Japanese girl to become youngest professional Go player
- Published
A Japanese schoolgirl is set to become the youngest professional player of the board game Go.
Sumire Nakamura will be 10 when she enters the lowest professional rank of the game on 1 April.
She began playing the complicated strategy game at the age of three and was competing in national tournaments in Japan by the time she was seven.
The previous record was set by Rina Fujisawa, who was 11 when she became a professional player in 2010.
"I'm happy when I win," the Osaka schoolgirl told a press conference in Tokyo on Saturday. "I want to have a title while being in junior high school."
The Japan Go Association has chosen her to take part in a programme training young players to compete with Chinese and Korean players in international tournaments.
Her father, Shinya Nakamura, is also a professional player and won a national title in 1998.
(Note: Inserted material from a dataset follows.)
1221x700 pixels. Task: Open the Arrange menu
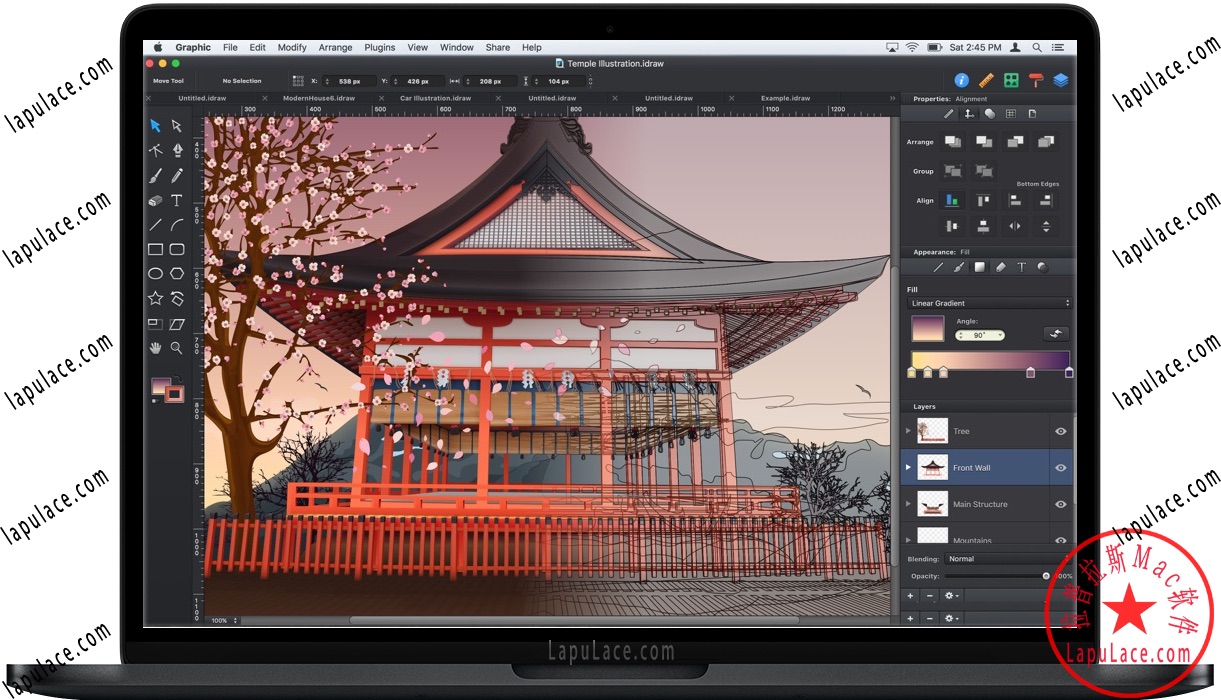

Go is thought to have originated in China several thousand years ago and is widely played in East Asian countries.
It is a game of two players who take turns putting black or white stones on a 19-by-19 grid.
Players win by taking control of the most territory on the board, which they achieve by surrounding their opponent's pieces with their own.
The rules are simpler than those of chess, but a player typically has a choice of 200 moves, compared with about 20 in chess.
It can be very difficult to determine who is winning, and many of the top human players rely on instinct.